My dad means well. He told me today that he would pray for me. What about? That people might understand me better. I found it a little ironic because if folks did understand me better they would know that prayer doesn’t do anything. I don’t want to be an asshole about it though. He is a good man who goes to a very liberal church that accepts gays. Just thought I would share this.
My sister in law ends every text in capital letters reading 'god bless you' i ignore until i want to end conversation and then just send a heart. Its annoying, but i pick my battles.
Even liberal Christians often have a red line that considers the absence of some form of belief in some kind of god to be a bridge too far.

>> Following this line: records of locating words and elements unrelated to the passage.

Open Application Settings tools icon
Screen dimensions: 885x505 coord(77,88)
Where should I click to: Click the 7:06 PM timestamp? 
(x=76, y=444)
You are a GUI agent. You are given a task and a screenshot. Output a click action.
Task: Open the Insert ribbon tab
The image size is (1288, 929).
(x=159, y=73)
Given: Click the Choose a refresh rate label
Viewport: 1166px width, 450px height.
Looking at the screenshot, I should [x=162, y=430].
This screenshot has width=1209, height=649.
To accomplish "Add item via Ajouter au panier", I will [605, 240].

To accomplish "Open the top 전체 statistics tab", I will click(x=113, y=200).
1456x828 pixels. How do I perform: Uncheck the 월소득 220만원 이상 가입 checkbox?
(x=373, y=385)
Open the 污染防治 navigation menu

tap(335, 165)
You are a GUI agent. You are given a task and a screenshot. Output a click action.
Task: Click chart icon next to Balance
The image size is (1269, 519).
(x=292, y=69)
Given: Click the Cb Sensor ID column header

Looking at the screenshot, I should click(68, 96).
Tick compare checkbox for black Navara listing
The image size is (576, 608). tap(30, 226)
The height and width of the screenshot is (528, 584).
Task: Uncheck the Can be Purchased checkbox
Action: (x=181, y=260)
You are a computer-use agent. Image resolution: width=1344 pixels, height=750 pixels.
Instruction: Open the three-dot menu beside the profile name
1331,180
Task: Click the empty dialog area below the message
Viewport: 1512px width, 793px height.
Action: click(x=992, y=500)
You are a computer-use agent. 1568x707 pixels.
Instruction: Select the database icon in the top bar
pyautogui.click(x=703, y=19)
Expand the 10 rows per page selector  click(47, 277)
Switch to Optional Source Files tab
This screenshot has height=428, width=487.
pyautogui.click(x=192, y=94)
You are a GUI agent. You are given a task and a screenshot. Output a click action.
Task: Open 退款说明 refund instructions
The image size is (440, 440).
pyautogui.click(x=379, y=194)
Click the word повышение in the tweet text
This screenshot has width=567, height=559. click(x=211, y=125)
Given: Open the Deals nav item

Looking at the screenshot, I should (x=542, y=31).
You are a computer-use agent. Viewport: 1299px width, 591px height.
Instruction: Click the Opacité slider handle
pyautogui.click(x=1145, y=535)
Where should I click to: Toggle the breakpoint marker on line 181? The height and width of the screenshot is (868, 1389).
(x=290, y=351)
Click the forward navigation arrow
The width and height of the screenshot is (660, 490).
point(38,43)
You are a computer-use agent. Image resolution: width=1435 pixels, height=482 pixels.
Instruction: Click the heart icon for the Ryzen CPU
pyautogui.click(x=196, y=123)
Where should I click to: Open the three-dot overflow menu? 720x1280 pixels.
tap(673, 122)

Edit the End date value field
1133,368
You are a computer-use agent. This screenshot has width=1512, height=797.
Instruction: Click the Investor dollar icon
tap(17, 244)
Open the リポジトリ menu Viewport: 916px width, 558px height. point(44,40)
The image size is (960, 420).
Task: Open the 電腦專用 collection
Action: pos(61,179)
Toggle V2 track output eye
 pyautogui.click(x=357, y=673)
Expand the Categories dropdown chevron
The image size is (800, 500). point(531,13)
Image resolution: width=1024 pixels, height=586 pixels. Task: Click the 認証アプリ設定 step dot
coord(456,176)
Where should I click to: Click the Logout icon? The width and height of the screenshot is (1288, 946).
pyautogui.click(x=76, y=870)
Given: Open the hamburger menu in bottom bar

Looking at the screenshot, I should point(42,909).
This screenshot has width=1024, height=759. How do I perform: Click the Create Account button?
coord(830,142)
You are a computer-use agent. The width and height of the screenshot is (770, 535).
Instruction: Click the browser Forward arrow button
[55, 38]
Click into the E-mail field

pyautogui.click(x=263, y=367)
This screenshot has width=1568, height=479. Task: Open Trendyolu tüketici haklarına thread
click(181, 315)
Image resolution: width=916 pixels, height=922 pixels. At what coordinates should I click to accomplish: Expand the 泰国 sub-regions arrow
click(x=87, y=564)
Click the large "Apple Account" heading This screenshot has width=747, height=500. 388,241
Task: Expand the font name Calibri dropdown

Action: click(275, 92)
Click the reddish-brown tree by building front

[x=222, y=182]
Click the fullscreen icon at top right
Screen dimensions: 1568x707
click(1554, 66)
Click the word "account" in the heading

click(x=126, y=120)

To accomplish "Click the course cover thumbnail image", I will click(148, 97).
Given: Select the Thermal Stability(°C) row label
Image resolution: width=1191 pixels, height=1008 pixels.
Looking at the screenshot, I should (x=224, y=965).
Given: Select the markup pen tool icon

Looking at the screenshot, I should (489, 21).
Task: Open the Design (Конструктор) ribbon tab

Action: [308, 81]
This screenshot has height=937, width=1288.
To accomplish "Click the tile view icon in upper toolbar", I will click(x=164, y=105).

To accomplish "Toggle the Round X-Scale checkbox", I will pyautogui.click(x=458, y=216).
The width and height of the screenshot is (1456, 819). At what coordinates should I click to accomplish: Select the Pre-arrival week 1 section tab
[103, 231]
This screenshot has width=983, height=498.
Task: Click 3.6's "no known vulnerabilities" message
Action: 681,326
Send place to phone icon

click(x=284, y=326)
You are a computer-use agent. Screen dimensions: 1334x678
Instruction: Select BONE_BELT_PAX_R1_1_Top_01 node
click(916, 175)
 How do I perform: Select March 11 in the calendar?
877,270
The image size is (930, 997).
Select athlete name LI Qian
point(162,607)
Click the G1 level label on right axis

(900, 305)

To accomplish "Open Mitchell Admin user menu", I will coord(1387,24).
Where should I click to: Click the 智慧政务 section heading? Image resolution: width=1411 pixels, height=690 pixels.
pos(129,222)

Just be thankful he's not taking it further than that. My Dad would snarl at me if I forgot to pray before a meal. He needed me to at least play-act the role he'd taught me as a child. He wasn't terribly curious about my character or actual beliefs or motivations so much as my outward conformity. And that is typical of fundamentalists, they are way more interested in being right than in being good. Fortunately your Dad has fairly limited concerns. You could be gay or trans or poor or unemployed or sick and he'd still love you. That's progress.
In fairness to the memory of my father, who I have zero resentment towards and lots of respect for, he managed to mind his own business so long as I didn't do something gauche in his presence, so that was pretty accepting for a fundamentalist. But still ... it was awkward and exhausting living a lie for him. Fortunately for me I lived a couple thousand miles away from him towards the end of his life.